═══ THE DATA ═══
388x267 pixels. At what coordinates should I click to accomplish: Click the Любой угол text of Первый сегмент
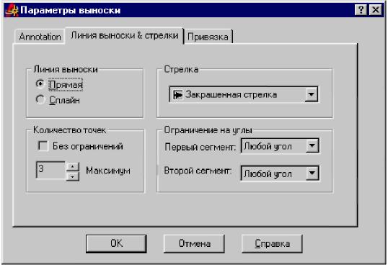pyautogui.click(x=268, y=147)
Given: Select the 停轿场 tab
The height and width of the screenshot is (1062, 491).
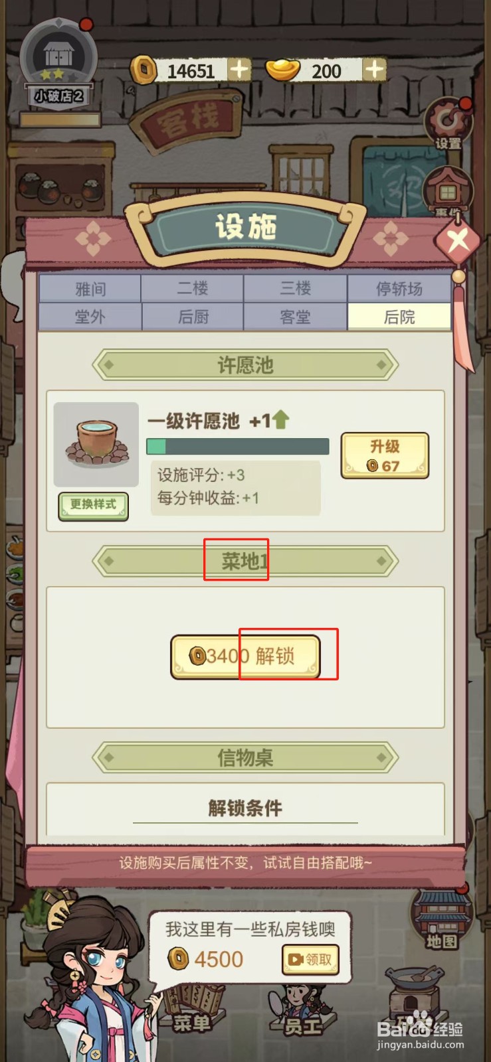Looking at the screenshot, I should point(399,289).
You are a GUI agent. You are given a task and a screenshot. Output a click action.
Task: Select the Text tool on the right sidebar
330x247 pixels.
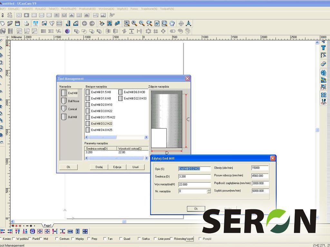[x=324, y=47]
═══
═══ THE DATA ═══
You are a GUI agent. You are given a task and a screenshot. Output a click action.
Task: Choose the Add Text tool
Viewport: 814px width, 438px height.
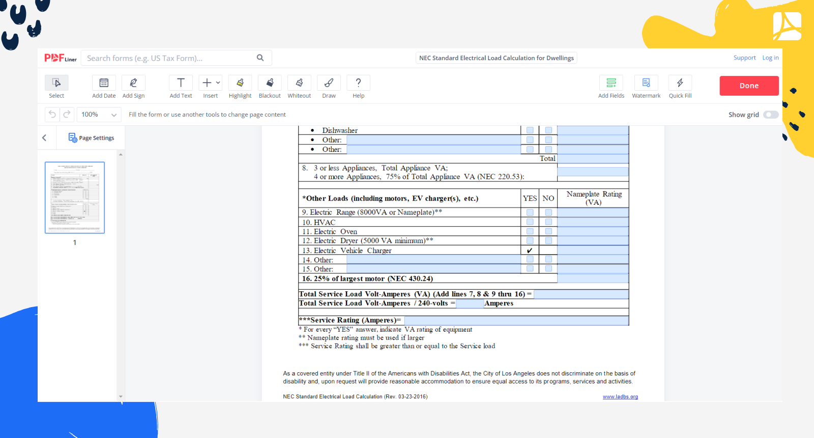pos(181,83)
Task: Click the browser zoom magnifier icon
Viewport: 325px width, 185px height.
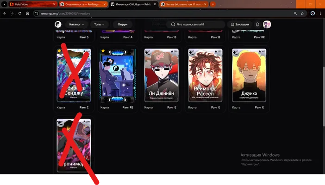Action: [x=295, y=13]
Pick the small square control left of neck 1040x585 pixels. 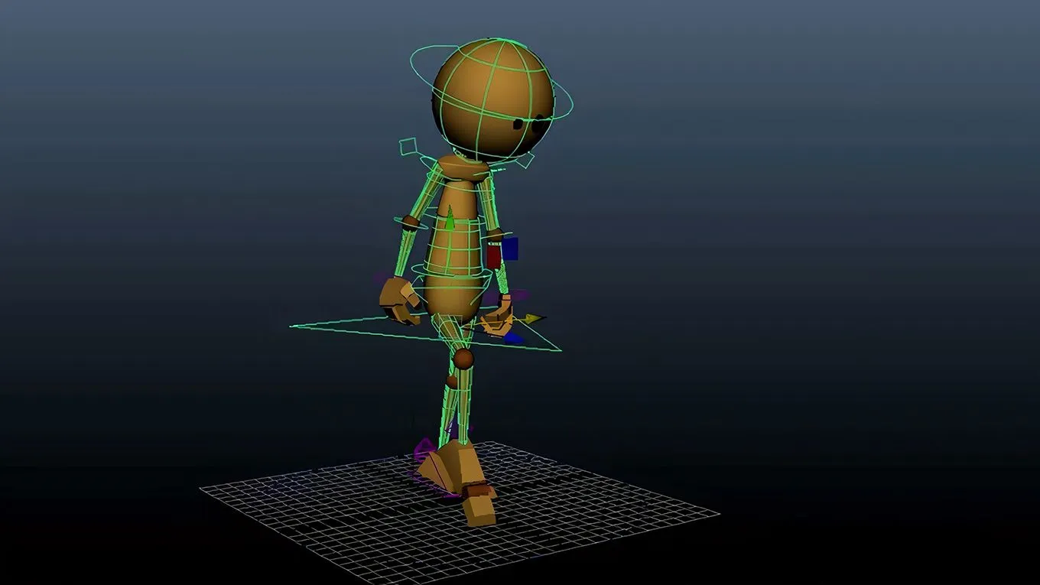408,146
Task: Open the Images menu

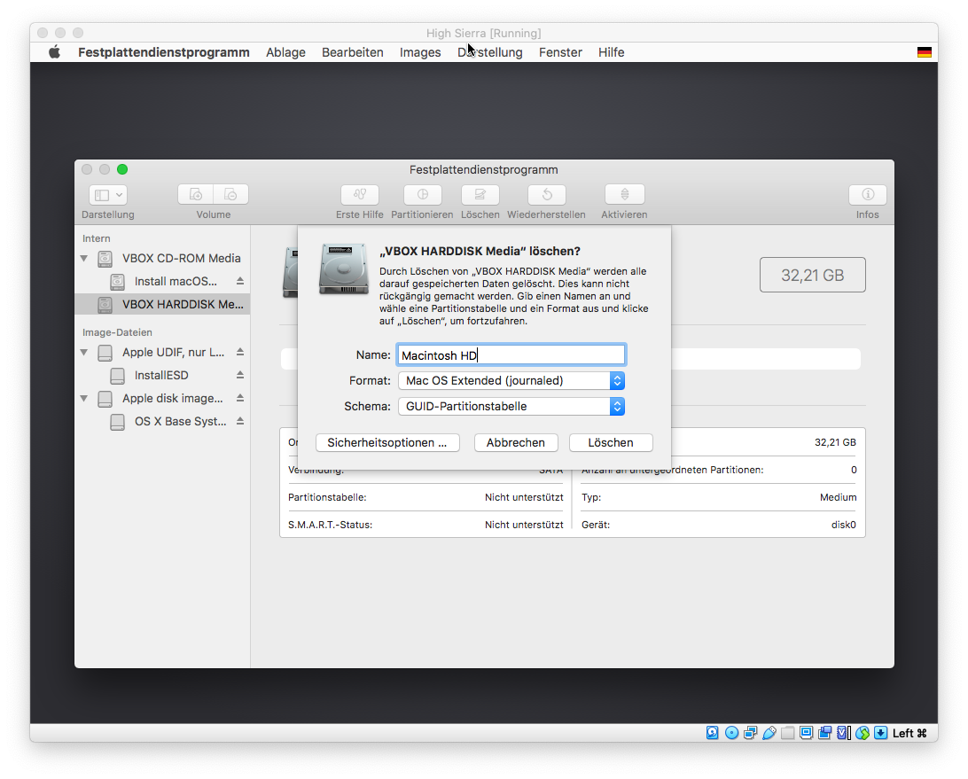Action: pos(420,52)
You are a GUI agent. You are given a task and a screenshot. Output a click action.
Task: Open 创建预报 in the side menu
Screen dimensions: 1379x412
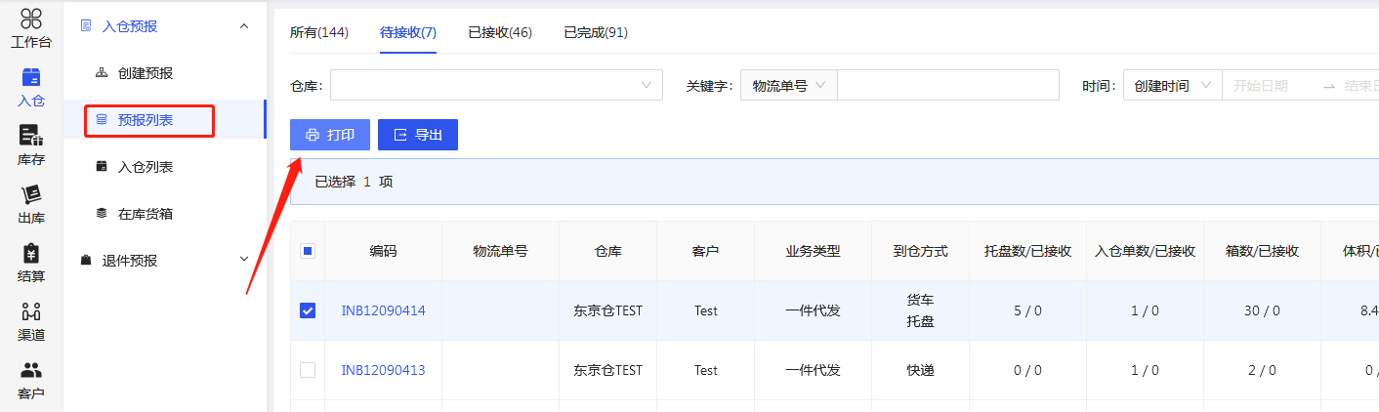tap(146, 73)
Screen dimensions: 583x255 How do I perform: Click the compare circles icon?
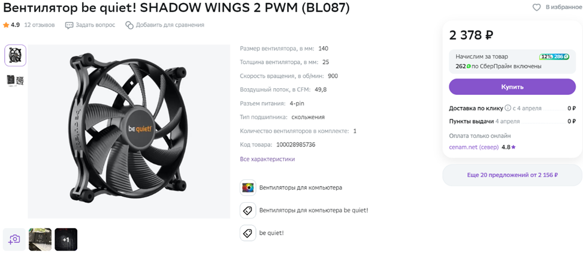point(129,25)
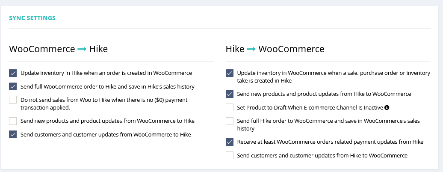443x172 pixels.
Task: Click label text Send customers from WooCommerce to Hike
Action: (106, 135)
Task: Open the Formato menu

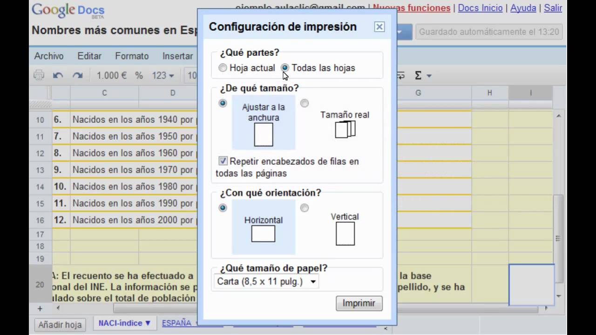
═══
═══ THE DATA ═══
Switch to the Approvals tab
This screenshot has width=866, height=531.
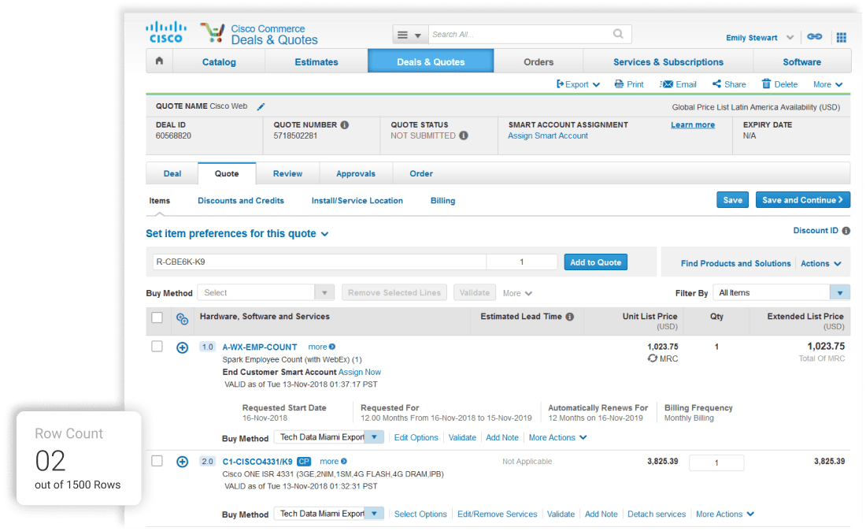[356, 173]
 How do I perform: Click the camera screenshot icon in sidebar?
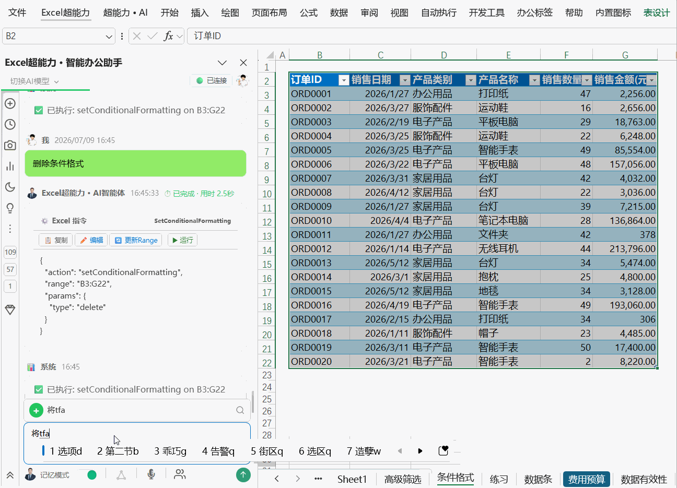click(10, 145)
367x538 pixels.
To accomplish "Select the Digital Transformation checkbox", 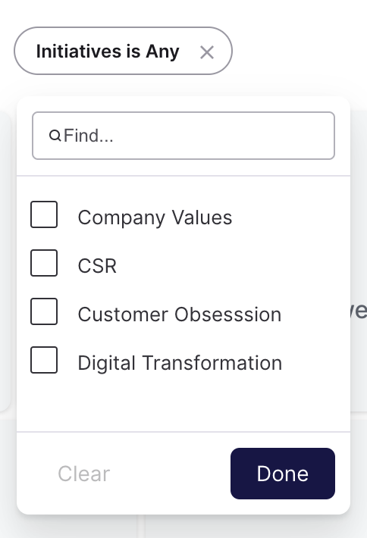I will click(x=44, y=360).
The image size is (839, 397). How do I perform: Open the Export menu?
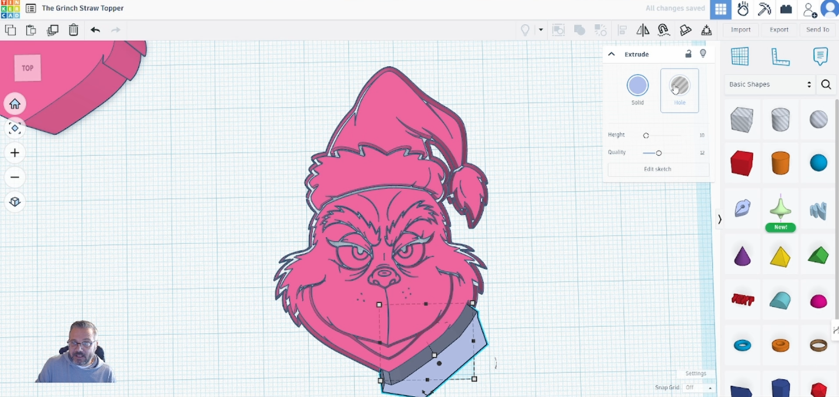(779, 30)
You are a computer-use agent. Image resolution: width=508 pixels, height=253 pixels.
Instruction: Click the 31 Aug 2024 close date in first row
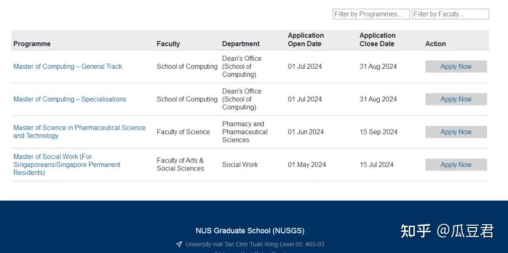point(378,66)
═══
[PROMPT]
Word for word, repeat the lines above from the one with "Screen dimensions: 1379x412" through the one with "Task: Open the Formato menu", and nothing beyond them. Omit the pictures.

[SOLUTION TO THIS TASK]
Screen dimensions: 1379x412
tap(146, 73)
Screen dimensions: 583x255 How do I perform: Click the compare circles icon?
point(129,25)
443x172 pixels.
Task: Click label text Send customers from WooCommerce to Hike
Action: (106, 135)
Task: Open the Formato menu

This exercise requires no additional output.